Records provided:

# # # # #

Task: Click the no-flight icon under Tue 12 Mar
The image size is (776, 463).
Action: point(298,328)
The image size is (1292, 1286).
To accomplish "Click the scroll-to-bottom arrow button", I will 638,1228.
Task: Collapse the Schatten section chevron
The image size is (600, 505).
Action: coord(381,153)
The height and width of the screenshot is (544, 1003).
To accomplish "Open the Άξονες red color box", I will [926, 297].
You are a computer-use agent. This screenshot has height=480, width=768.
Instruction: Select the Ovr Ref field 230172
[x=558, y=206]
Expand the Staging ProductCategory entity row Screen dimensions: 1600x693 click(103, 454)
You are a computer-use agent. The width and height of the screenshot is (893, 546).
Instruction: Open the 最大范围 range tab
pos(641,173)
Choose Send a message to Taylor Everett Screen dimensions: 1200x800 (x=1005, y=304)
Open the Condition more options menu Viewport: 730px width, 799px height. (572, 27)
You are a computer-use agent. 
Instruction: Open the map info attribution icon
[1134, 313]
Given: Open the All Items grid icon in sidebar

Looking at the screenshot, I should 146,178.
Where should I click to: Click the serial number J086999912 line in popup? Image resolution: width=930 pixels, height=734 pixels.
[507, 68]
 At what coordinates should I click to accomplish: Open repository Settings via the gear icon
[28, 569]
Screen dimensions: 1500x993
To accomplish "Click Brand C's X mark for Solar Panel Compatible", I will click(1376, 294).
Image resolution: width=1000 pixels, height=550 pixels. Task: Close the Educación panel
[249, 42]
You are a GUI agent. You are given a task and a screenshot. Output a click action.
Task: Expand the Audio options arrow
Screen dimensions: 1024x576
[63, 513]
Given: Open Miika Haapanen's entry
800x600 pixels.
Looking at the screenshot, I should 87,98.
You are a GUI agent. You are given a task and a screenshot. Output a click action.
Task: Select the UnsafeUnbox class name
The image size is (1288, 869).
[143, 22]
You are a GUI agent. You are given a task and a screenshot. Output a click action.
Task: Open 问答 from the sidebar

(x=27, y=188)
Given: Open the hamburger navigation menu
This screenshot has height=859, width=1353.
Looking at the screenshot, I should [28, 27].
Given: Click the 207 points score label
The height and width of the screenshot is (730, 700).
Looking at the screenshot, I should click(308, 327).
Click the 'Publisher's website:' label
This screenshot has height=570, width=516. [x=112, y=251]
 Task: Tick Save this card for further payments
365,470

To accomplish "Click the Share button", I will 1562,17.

# # # # #

Exercise instructions: Pull out all lines of the data with the string "arrow".

Result:
To accomplish "Click the scroll-to-bottom arrow button", I will 638,1228.
Task: Expand the Audio options arrow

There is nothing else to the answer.